[Data items]
------------------------------------------------------------
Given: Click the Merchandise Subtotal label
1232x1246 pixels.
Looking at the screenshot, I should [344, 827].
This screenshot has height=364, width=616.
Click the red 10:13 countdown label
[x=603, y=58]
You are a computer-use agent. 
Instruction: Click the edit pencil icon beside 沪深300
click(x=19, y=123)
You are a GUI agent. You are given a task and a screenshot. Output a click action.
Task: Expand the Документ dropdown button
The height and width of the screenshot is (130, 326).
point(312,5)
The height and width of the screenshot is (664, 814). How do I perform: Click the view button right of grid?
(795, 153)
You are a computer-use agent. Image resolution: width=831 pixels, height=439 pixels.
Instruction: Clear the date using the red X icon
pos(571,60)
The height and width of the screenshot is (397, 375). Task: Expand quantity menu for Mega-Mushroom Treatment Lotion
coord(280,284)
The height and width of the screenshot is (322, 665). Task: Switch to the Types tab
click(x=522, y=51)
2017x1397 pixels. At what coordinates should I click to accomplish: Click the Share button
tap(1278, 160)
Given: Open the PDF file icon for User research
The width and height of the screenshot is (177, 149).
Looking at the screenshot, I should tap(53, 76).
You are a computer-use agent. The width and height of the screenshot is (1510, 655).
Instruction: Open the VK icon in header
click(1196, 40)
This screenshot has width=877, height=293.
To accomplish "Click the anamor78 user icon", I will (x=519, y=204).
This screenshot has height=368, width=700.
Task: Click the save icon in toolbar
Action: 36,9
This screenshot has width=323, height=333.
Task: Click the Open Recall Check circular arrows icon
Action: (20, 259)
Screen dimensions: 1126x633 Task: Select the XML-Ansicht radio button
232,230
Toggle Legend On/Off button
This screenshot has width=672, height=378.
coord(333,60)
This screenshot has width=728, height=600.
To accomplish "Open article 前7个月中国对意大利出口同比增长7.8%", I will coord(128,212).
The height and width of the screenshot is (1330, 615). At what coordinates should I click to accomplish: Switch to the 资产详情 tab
------------------------------------------------------------
Problem to solve: Rewrite the items, changing every "Instruction:" to "Command:" and leaving everything else as it is.

Solution for this exercise:
Given: Click the Merchandise Subtotal label
1232x1246 pixels.
Looking at the screenshot, I should [344, 827].
This screenshot has height=364, width=616.
Click the red 10:13 countdown label
[x=603, y=58]
You are a computer-use agent. 
Command: Click the edit pencil icon beside 沪深300
click(x=19, y=123)
You are a GUI agent. You are given a task and a screenshot. Output a click action.
Task: Expand the Документ dropdown button
The height and width of the screenshot is (130, 326).
point(312,5)
The height and width of the screenshot is (664, 814). How do I perform: Click the view button right of grid?
(795, 153)
You are a computer-use agent. Image resolution: width=831 pixels, height=439 pixels.
Command: Clear the date using the red X icon
pos(571,60)
The height and width of the screenshot is (397, 375). Task: Expand quantity menu for Mega-Mushroom Treatment Lotion
coord(280,284)
The height and width of the screenshot is (322, 665). Task: Switch to the Types tab
click(x=522, y=51)
2017x1397 pixels. At what coordinates should I click to accomplish: Click the Share button
tap(1278, 160)
Given: Open the PDF file icon for User research
The width and height of the screenshot is (177, 149).
Looking at the screenshot, I should tap(53, 76).
You are a computer-use agent. The width and height of the screenshot is (1510, 655).
Command: Open the VK icon in header
click(1196, 40)
This screenshot has width=877, height=293.
To accomplish "Click the anamor78 user icon", I will (x=519, y=204).
This screenshot has height=368, width=700.
Task: Click the save icon in toolbar
Action: 36,9
This screenshot has width=323, height=333.
Task: Click the Open Recall Check circular arrows icon
Action: (20, 259)
Screen dimensions: 1126x633 Task: Select the XML-Ansicht radio button
232,230
Toggle Legend On/Off button
This screenshot has width=672, height=378.
coord(333,60)
This screenshot has width=728, height=600.
To accomplish "Open article 前7个月中国对意大利出口同比增长7.8%", I will coord(128,212).
The height and width of the screenshot is (1330, 615). At what coordinates should I click to accomplish: Switch to the 资产详情 tab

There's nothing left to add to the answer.